Tissue Microarray (TMA) Construction

Selected representative well-preserved areas of MIUCB in two different slides and their respective LNM, were chosen and marked during slide review. The donor paraffin blocks were punched in these areas of interest using a precision instrument (Manual Tissue Microarrayer, Beecher Instruments, Inc., Sun Prairie, WI, United States), and the tumor and metastatic tissue were transferred to a recipient block. In our strategy aimed at constructing TMAs generously representative of different components of primary and metastatic tumors, all 183 MIUCB were represented in five TMAs containing 1.0 mm cores, with 174 samples in quadruplicate cores, three samples in triplicate cores, and six samples in duplicate cores. All 76 LNM were represented in two TMAs, with 53 samples in duplicate cores, 13 samples in quadruplicate cores, 3 samples in triplicate cores, and 7 samples in only one core.

Immunohistochemistry

CK20 and GATA3 were chosen to represent the luminal subtype, and CK5 was chosen to represent the basal subtype, as they are widely used in routine surgical pathology diagnosis and have previously been used for subtyping MIUCB (7,11).

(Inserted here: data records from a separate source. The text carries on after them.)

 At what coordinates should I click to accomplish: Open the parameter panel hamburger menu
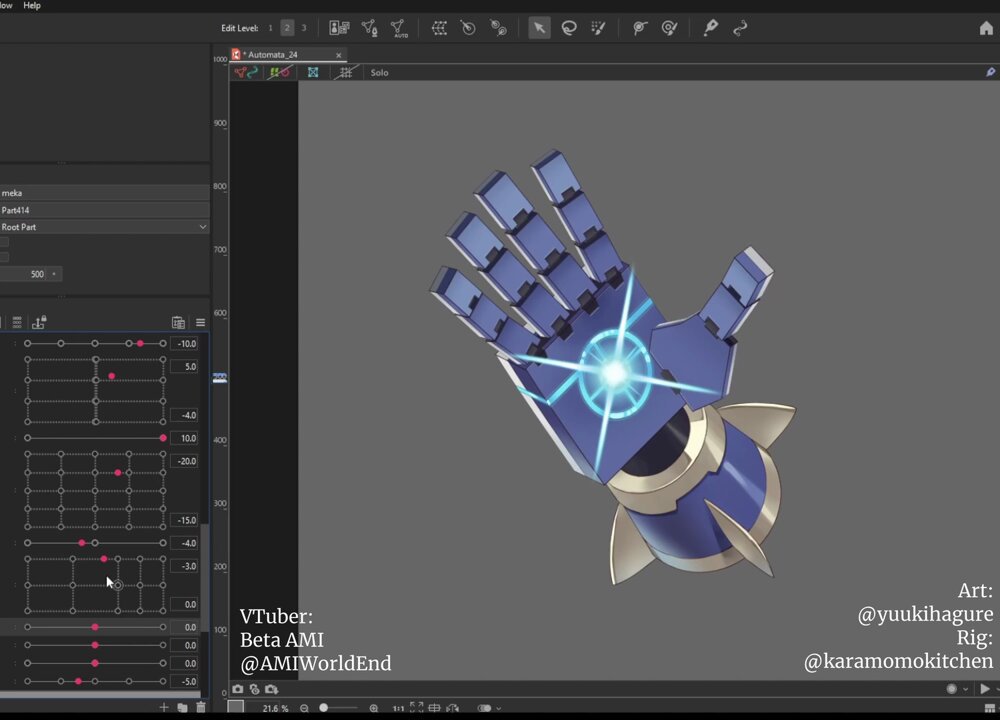200,322
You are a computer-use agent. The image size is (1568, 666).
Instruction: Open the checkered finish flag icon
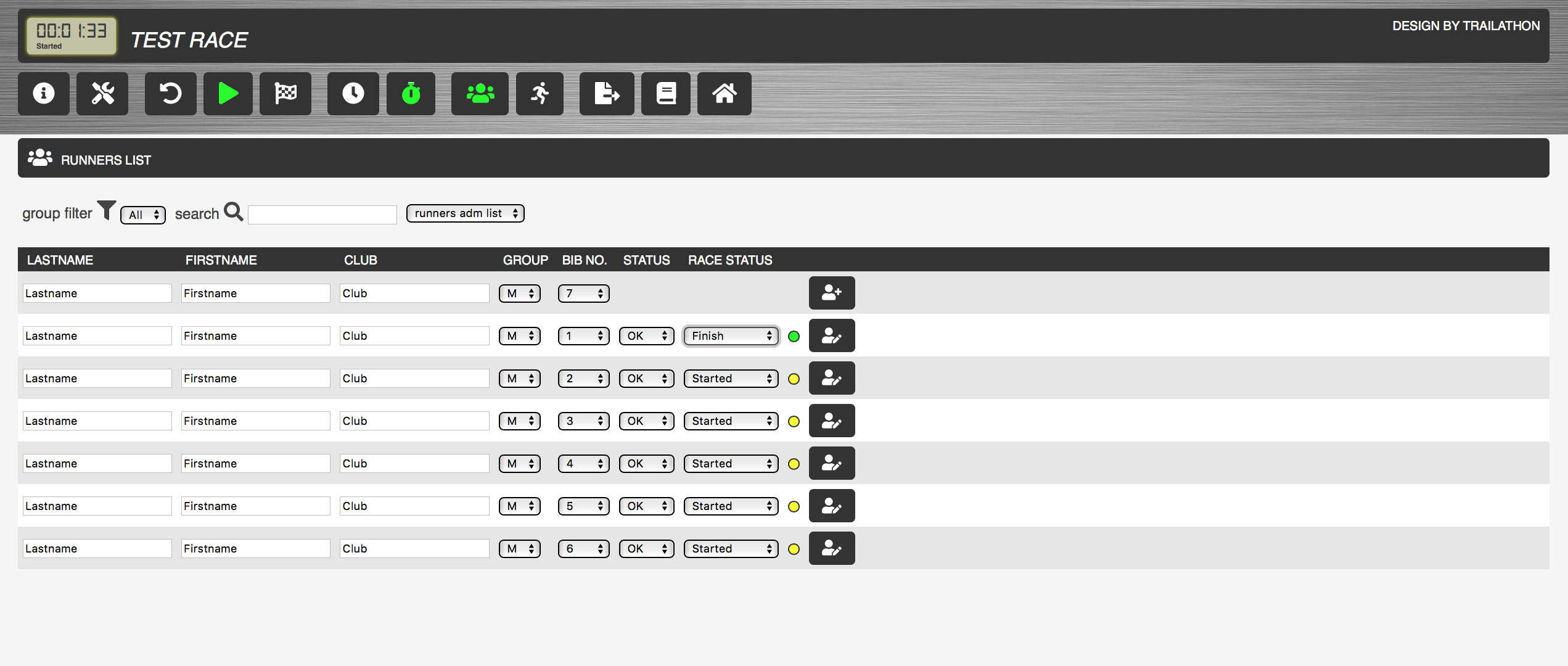pyautogui.click(x=285, y=94)
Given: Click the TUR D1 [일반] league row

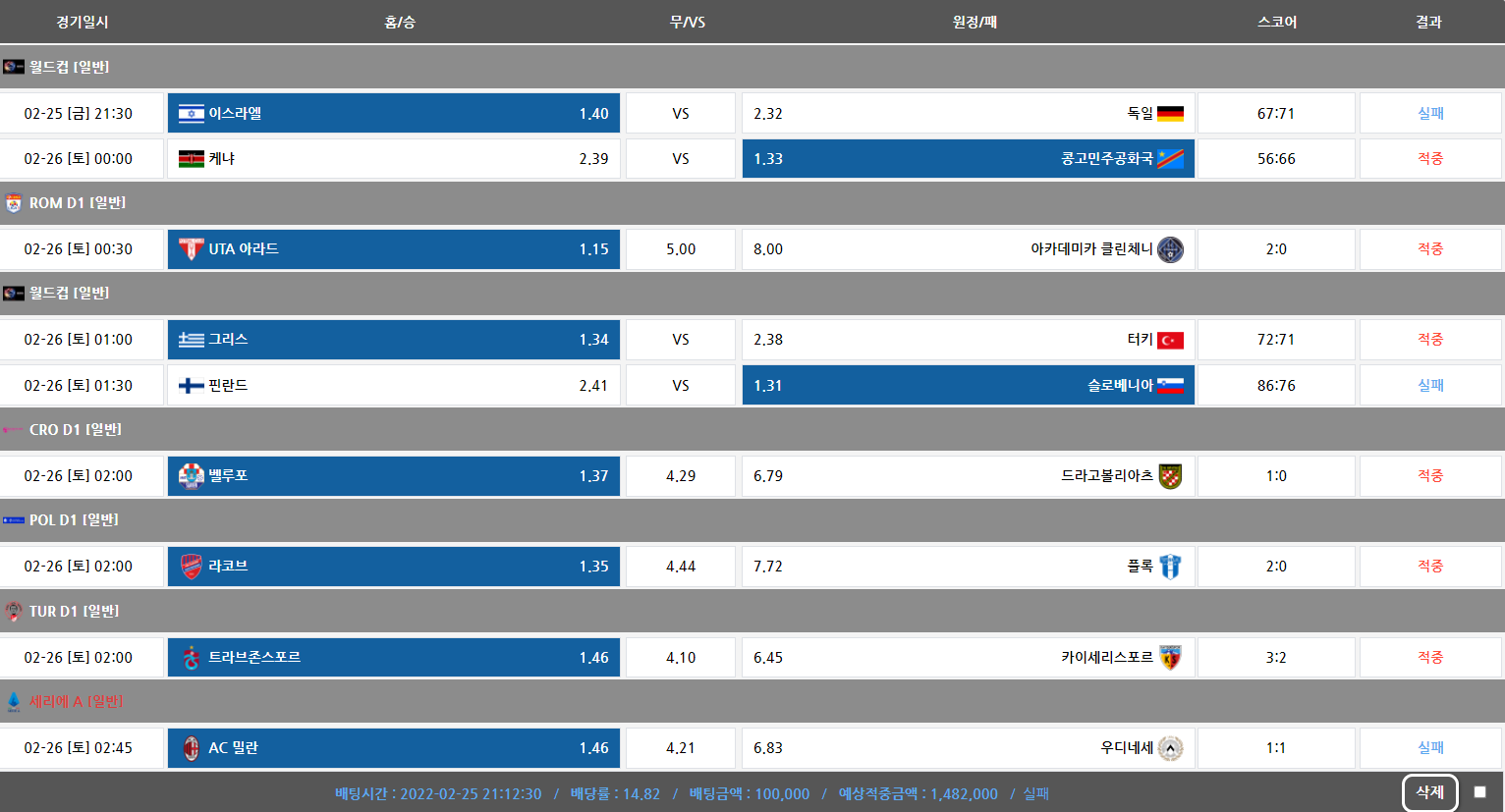Looking at the screenshot, I should (74, 612).
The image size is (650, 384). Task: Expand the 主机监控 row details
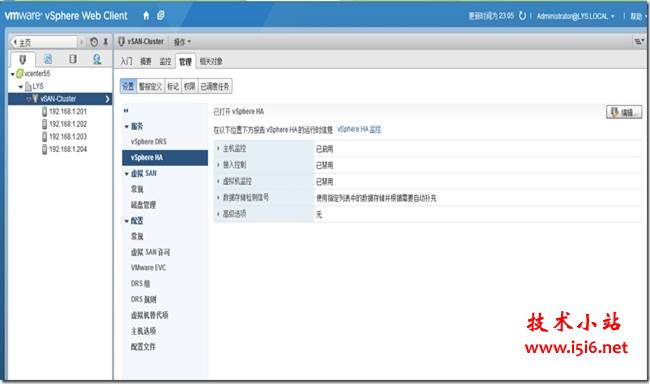pyautogui.click(x=218, y=148)
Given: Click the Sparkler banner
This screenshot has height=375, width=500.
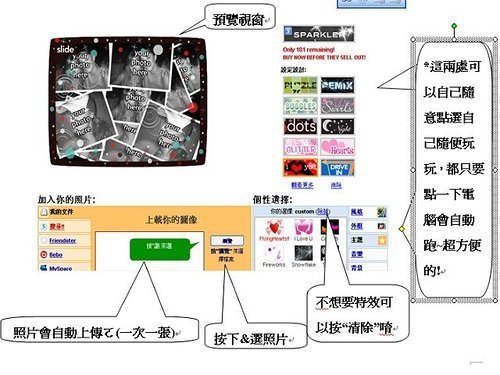Looking at the screenshot, I should pos(319,34).
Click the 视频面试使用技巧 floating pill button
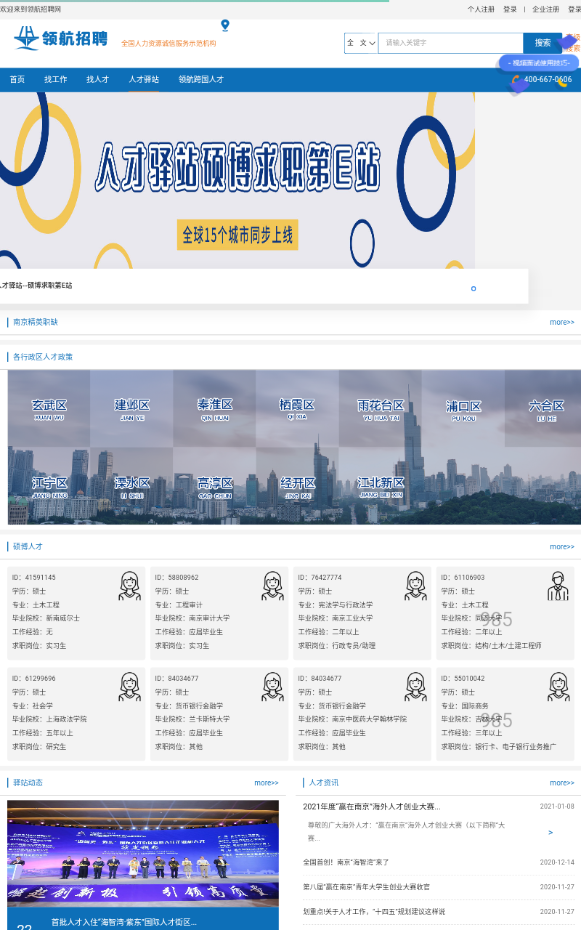This screenshot has width=581, height=930. [539, 63]
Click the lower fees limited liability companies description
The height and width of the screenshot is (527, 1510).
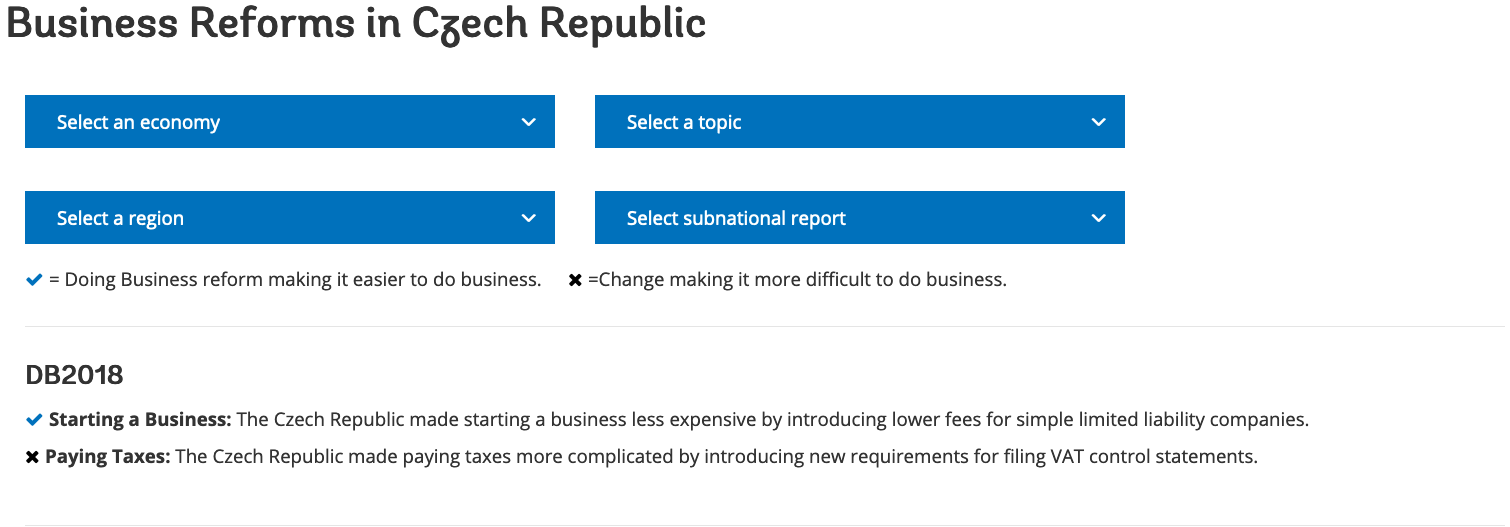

IHC was performed on paraffin-embedded 3 µm sections from the TMA blocks, and the sections were deparaffinized and rehydrated. Antigen retrieval consisted of submerging the sections in 10 mM citrate buffer pH 6 (Merck, United States) and steam heating for 40 min. After washing with distilled water, endogenous peroxidase was blocked by incubating with 6% hydrogen peroxide in methanol at 20° to 25°C for 10 min, and this process was repeated three times. Universal protein blocking was performed by incubating with CAS-Block™ (Zymed, United States) at 37°C for 10 min. Antigen detection with the primary antibody was carried out by incubation at 37°C for 30 min, and then at 4°C for 18h. Signal amplification was achieved using the Novolink™ max polymer system (Newcastle, United Kingdom) with incubation at 37°C for 30 min. The immunoreactive signal was visualized by first incubating with chromogen 3-3′-diaminobenzidine (Sigma, USA) at 37°C for 5 min, followed by washing with distilled water, counterstaining with Harris' hematoxylin by incubating for 1 min, dehydration in a progressive alcohol series, clearing in xylene, and mounting with Entellan™ (Merck, United States). Adequate positive and negative controls were selected for each primary antibody. Table 1 summarizes the IHC protocols and the respective antibodies used in this study.

Table 1.

Summary of immunohistochemical procedures.

Antibody	Clone	Retrieval method1	Dilution	Staining pattern
CK5	XM26 (Novocastra)	Standard	1:800	Cytoplasm/membrane
CK20	Ks20.8 (Biocare Medical)	Standard	1:100	Cytoplasm/membrane
GATA3	L50-823 (Zeta Corp)	Standard	1:100	Nucleus

1

Antigen retrieval was performed by steam heating for 40 min in 10 mmol/L citrate buffer, pH 6.

Immunohistochemistry Evaluation

The extent of CK5 and CK20 cytoplasmic/membrane expression and the extent of GATA3 nuclear expression were inspected visually under the microscope by a pathologist (JNR), and annotated for each TMA core using a semi-quantitative scale with 11 possible classes from 0 to 100% positive tumor cells (0%, 10%, 20%, 30%, 40%, 50%, 60%, 70%, 80%, 90%, and 100%). Friedman tests were used to compare the values obtained in the multiple cores from the same case, and as no significant difference was found between the cores, the highest value (hot spot) was used to represent the case.

A cut-off value of 20% tumor cells cytoplasmic/membrane (for CK5 and CK20) or nuclear (for GATA3) positivity was employed, as recommended by Dadhania et al. (11), and samples were considered negative if the expression of the target protein in IHC was less than or equal to 20% and positive if the expression of the target protein in IHC was greater than 20%.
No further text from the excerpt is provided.